Le regole sul pignoramento delle pensioni sono cambiate, in virtù di quanto stabilito dal Decreto Riscossione: tutte le novità già in vigore dallo scorso 1° gennaio.

Cambiano le regole sui pignoramenti delle pensioni in caso di debiti con l’Agenzia delle Entrate. A stabilire le nuove disposizioni in materia di cartelle esattoriali, in vigore già da quest’anno, il Decreto Riscossione (D.Lgs. n. 110/2024).

Euro martello tribunale
Debiti con il Fisco, cambia la norma per il pignoramento della pensione: è ufficiale (Synergie.it)

In particolare, è stata modificata la procedura per l’avvio del provvedimento sui trattamenti pensionistici che avverrà in maniera più rapida rispetto al passato e senza l’invio di una cartella esattoriale preventiva al debitore. La nuova procedura, però, sarà valida solo per il mancato pagamento di alcune imposte e non per tutte le cartelle affidate all’Agente di Riscossione.

Pignoramento della pensione, cosa prevedono le nuove disposizioni

Sono già entrate in vigore le nuove procedure per il pignoramento delle pensioni in caso di determinati debiti con il Fisco, come stabilito attraverso il Decreto Riscossione, pubblicato in Gazzetta Ufficiale ad agosto dello scorso anno.

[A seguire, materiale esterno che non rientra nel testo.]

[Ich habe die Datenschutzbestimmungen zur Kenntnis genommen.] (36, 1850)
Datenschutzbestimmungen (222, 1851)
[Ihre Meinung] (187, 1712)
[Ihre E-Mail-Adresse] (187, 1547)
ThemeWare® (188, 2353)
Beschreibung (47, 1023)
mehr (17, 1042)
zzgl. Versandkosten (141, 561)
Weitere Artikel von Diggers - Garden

Agenzia delle Entrate-Riscossione
Pignoramento della pensione, cosa prevedono le nuove disposizioni (Foto da Ansa) – Synergie.it

Con le nuove disposizioni verranno accorciate le tempistiche di pignoramento delle pensioni da parte dell’Agenzia delle Entrate. Il Fisco, difatti, non è più tenuto ad inviare al contribuente una cartella esattoriale preventiva che solitamente precedeva il provvedimento di pignoramento dell’assegno pensionistico. Il solo accertamento esecutivo farà scattare la procedura entro 60 giorni dalla notifica.

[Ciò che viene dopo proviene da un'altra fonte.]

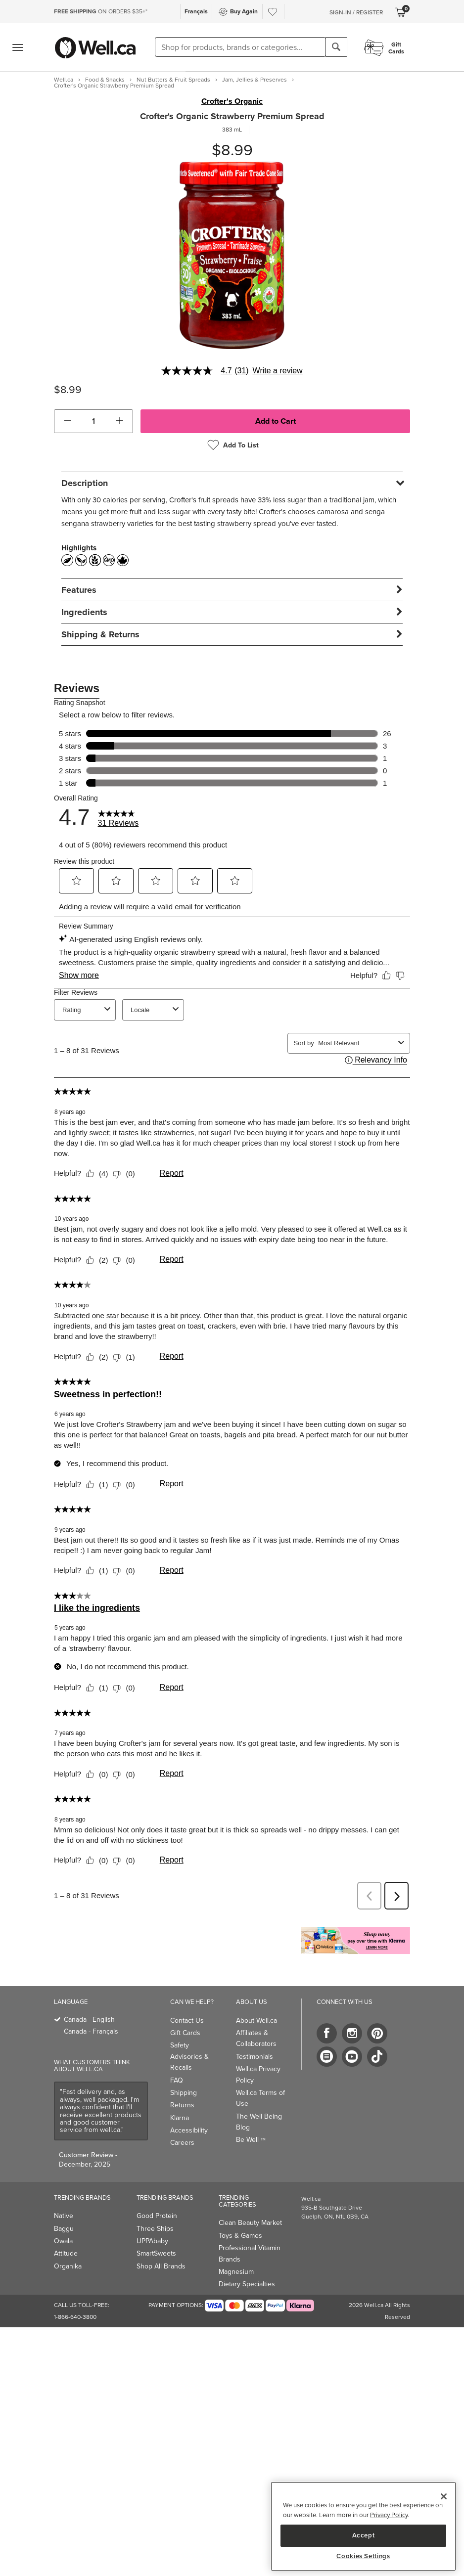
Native (63, 2216)
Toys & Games (240, 2235)
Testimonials (254, 2056)
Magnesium (236, 2271)
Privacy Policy (389, 2515)
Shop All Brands (161, 2266)
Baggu (64, 2228)
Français (196, 11)
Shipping (183, 2092)
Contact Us (187, 2020)
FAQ (176, 2080)
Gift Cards (185, 2033)
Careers (182, 2142)
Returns (182, 2105)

Inoltre, come scrive la redazione di Money.it, trascorsi i 30 giorni dalla scadenza del pagamento, il Fisco può già procedere con il pignoramento. La nuova procedura sarà valida solo per determinate imposte, come quella di successione, sulla pubblicità o di registro. Non solo, rientrano anche i crediti di imposta utilizzati in modo indebito, dunque, cartelle esattoriali per Irpef, Imu, Tari e agevolazioni non spettanti.

Rimangono in vigore i limiti per il pignoramento che non può superare il 20% dell’importo eccedente del minimo vitale, corrispondente al doppio dell’Assegno Sociale (circa 1.077 euro per il 2025). Se il creditore è l’Agenzia delle Entrate cambiano i limiti: la parte di pensione che può essere “aggredita” è un decimo della parte eccedente al minimo vitale se l’assegno non supera i 2.500 euro al mese; un settimo se è compresa tra 2.501 euro e 5mila euro al mese; un quinto per importi superiori a 5mila euro. Per fare alcuni esempi: un pensionato che percepisce 1.500 al mese può avere pignorato solo al massimo circa 43 euro al mese (1.500 – 1.077/10), mentre su un assegno di 6mila euro l’Agenzia delle Entrate possono essere pignorati circa 985 euro.